Closed AlexFridman closed 4 years ago
Hey I've actually had hanging issues too, and I'm not sure what's causing it because it seems to happen randomly (i.e. not every single time). I'm pretty sure double slashes don't affect anything, but to be safe, I've gone and replaced all my path-forming strings with os.path.join, in this repo, record-keeper, and easy-module-attribute-getter. Hopefully the changes didn't break anything!
If it still hangs, you could try using my script_wrapper.sh. It's a hacky solution but works well for me. Basically it checks the folder in which your experiment should be saving stuff. If there have been no updates to that folder or its subfolders in X minutes, then it kills the process, and starts a new one. (The run_bayesian_optimization.py script always resumes from the latest possible iteration). Here's how you can use it if you're interested:
./script_wrapper.sh <name of your script> <experiment_name>
In your case, let's say I pasted your bash command into "bayesian_script.sh". Then I would run:
./script_wrapper.sh bayesian_script.sh experiments_opt
This will kill the process if there have been no changes in "/home/blah/experiments_opt" and its subfolders, in X minutes (where you set X in process_checker.sh).
If a lot of hanging occurs, then you'll probably end up with extra experiment folders in experiments_opt. For example, if you run 10 iterations of bayesian optimization, then you might end up with say 13 experiment folders. This shouldn't affect the final "best_parameters" yaml file, because the script keep track of the folders that actually finished without hanging.
The only real downside to using the script_wrapper is that you have to use kill -9
Also FYI, with the latest version of easy-module-attribute-getter, you can use the \~OVERRIDE\~ flag within nested dictionaries. For example, if you want to change the optimizer for the trunk model only and not the embedder, you can do:
python run.py \
--experiment_name test2 \
--optimizers {trunk_optimizer~OVERRIDE~: {RMSprop: {lr: 0.01}}}
(Previously, I was only using \~OVERRIDE\~ at the top level of nested dictionaries, so in the above example you used to have to redefine the embedder optimizer.)
Hope this helps!
Thank you, @KevinMusgrave, for the quick response! I'll try it shortly.

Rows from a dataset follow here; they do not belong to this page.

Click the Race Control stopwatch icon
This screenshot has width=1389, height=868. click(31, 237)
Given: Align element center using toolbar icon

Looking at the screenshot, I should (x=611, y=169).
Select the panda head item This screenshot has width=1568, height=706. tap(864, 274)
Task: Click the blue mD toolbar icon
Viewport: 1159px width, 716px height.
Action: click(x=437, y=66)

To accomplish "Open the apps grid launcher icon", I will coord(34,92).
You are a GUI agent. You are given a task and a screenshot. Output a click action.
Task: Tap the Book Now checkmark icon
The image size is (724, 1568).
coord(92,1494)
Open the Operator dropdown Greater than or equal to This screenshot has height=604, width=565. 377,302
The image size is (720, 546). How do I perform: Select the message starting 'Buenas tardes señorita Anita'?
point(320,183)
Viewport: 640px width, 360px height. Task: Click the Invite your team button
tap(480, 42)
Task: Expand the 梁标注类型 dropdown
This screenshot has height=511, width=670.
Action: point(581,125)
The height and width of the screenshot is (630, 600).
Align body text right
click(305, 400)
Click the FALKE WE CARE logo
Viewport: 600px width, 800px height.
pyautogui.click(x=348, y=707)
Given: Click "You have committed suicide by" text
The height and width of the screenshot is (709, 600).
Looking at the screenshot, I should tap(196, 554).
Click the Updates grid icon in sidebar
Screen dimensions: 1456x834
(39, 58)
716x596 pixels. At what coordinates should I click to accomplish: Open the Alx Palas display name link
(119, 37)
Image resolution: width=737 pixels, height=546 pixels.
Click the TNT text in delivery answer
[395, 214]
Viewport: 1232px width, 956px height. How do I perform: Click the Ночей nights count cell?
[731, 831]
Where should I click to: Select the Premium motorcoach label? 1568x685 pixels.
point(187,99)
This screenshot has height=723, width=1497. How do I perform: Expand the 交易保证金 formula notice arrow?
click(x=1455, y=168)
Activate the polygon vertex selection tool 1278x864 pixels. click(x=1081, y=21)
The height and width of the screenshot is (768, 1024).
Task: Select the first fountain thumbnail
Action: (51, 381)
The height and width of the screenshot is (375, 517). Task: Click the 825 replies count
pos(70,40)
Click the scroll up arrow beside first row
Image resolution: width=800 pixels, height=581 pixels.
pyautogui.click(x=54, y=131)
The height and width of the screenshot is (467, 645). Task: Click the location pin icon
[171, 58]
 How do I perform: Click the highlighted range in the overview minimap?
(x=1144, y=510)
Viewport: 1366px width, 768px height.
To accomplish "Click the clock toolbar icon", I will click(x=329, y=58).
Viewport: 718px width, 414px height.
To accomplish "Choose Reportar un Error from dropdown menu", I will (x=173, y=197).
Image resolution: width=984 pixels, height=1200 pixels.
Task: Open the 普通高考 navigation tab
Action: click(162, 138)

And thank you once again for the pytorch-metric-learning
package. It's well written and easy to use.
@AlexFridman I may have fixed the hanging issue. I think it was caused by the pytorch dataloader processes not being killed properly, so in the latest commit, I'm manually deleting the tester and trainer objects here:
Thank you, @KevinMusgrave! I suspected it was related to multiprocessing staff. It's typical when code just freezes w/o any stack trace.
One more question about the benchmarker:
We have a huge dataset and manually define partition scheme in a dataset class (like only 1% for validation) because it fails on the evaluation stage when tries to put the whole dataset in faiss-gpu.
As I see there's a call of eval_model
method during training w/o specifying splits_to_exclude
parameter. Therefore (as I understand) it tries to run evaluation on our huge dataset even if we've specified eval_reference_set: compared_to_self
and splits_to_eval=val
.
Is it possible to somehow overcome this issue w/o decreasing train size?
@AlexFridman Thanks for pointing out this issue. Now in the latest commit, you should be able to do --splits_to_eval val
, and during the validation step of training, it will compute embeddings and accuracy only for the val split. (If you don't specify splits_to_eval, then the default is to compute accuracy for all splits, excluding the test set.)
Thank you very much, @KevinMusgrave!
Hello, @KevinMusgrave! It looks like we have the same issue in bayess_opt script. Link. It should be val
, I guess, but not sure. Could you please take a look? Thanks!
Hmm, the assumption in the bayesian optimization script is that you'll do optimization based on the validation set(s), and then test the best parameters on the test set. (The splits_to_eval variable appears in the function "test_best_model", which is called at the very end of the script.
My colleague told me when she runs BO script, it also runs evaluation on the train part of the data. Maybe there's another reason for it.
1st reason: we don't have test
at our splitting...
2nd reason: in run.py splits_to_eval
has a default value ['val']
, in BO script it does not have a default value for trails runs and that's why it uses all splits to eval.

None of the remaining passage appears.